Overall, there was a graded association in the adjusted hazard ratio of AKI hospitalization with worsened eGFR (Table 4). After adjustment for categories of UACR, there was no significant difference between eGFR > 105 ml/min per 1.73 m2, eGFR between 90 and 104 ml/min per 1.73 m2 (the reference group), and eGFR between 75 and 89 ml/min per 1.73 m2; thereafter, 15 ml/min per 1.73 m2 decrements in eGFR were associated with adjusted hazard ratios of 1.5 (95% CI, 1.1 to 2.1), 2.5 (95% CI, 1.7 to 3.7), 7.0 (95% CI, 4.4 to 11.0), and 5.6 (95% CI, 2.6 to 12.1). This association was also consistent when eGFR was analyzed as a continuous variable. Figure 3 demonstrates the relationship between eGFR and adjusted risk of AKI using a linear spline approach.

Figure 3.

Figure 3.

Relative hazard of AKI decreases with increasing continuous eGFR adjusted for UACR, age, gender, race, and cardiovascular risk factors. Linear spline model with a reference eGFR of 95 ml/min per 1.73 m2 and knots at 45, 60, 75, 90, and 105 ml/min per 1.73 m2. The shaded area represents 95% CI. Cardiovascular risk factors include total cholesterol, presence of diabetes, prevalent cardiovascular disease, smoking status, and measured systolic BP.

Sensitivity Analysis

To take into account the possible confounding by high-risk medications and procedures on the association between baseline renal function and the risk of AKI, two separate analyses were performed. First, all multivariate analyses were repeated adjusting for baseline ACEI and ARB use. Although baseline ACE-I or ARB therapy was significantly associated with AKI (adjusted hazard ratio, 1.42, 95% CI, 1.10 to 1.83), the adjusted hazard ratios were essentially unchanged within strata of UACR and eGFR. Second, analyses were repeated modeling AKI occurring only during non-high-risk hospitalizations. In this approach, the 25 AKI events that occurred during hospitalizations for open heart surgery or percutaneous coronary intervention were censored. Again, the hazard ratios of AKI associated with baseline UACR and eGFR were largely unchanged. Using participants with no albuminuria as the reference, the fully adjusted hazard ratio of AKI in a non-high-risk hospitalization was 1.9 (95% CI, 1.4 to 2.6), 2.3 (95% CI, 1.6 to 3.2), and 5.0 (95% CI, 3.3 to 7.5) in participants with subclinical, micro-, and macroalbuminuria, respectively.
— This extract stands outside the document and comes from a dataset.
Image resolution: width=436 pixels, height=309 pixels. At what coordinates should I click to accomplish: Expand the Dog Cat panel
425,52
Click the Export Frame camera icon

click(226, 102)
To determine the effect of time on the association between renal function and AKI risk, adjusted hazard ratios over the full follow-up period were compared with those estimated during the first 4 years after baseline visit. The adjusted hazard for AKI was generally higher by strata of UACR and eGFR in the early period, ranging from 2.6 (95% CI, 1.4 to 4.8) to 2.8 (95% CI, 1.5 to 5.4) to 9.4 (95% CI, 4.7 to 18.9) in the subclinical, micro-, and macroalbuminuria groups, respectively. Similar increases were seen by strata of eGFR: the adjusted hazard for AKI was 3.5 (95% CI, 1.7 to 7.3), 12.9 (95% CI, 5.9 to 28.1), and 10.7 (95% CI, 3.6 to 31.9), in participants with a baseline eGFR between 45 and 59, 30 and 44, and 15 and 29 ml/min per 1.73 m2, respectively.

Interactions between UACR and age, race, gender, and eGFR were tested using a fully adjusted Cox proportional hazards model. The interactions were NS between UACR and gender (P = 0.8), UACR and eGFR (P = 0.1), and UACR and age (P = 0.08); they were statistically significant between UACR and race (P = 0.046). All significant and borderline significant interactions were further explored by subgroup analysis. Overall, the trends remained the same. For instance, in fully adjusted analyses using the participants with no albuminuria within the respective race as a reference, the hazard ratio for an AKI event was 1.8 (95% CI, 1.3 to 2.6), 2.2 (95% CI, 1.5 to 3.4), and 4.5 (95% CI, 2.7 to 7.4) in the white participants with subclinical, micro-, and macroalbuminuria, respectively, and 2.2 (95% CI, 1.3 to 3.8), 2.3 (95% CI, 1.4 to 3.9), and 6.2 (95% CI, 3.2 to 12.0) in black participants within the same respective UACR categories.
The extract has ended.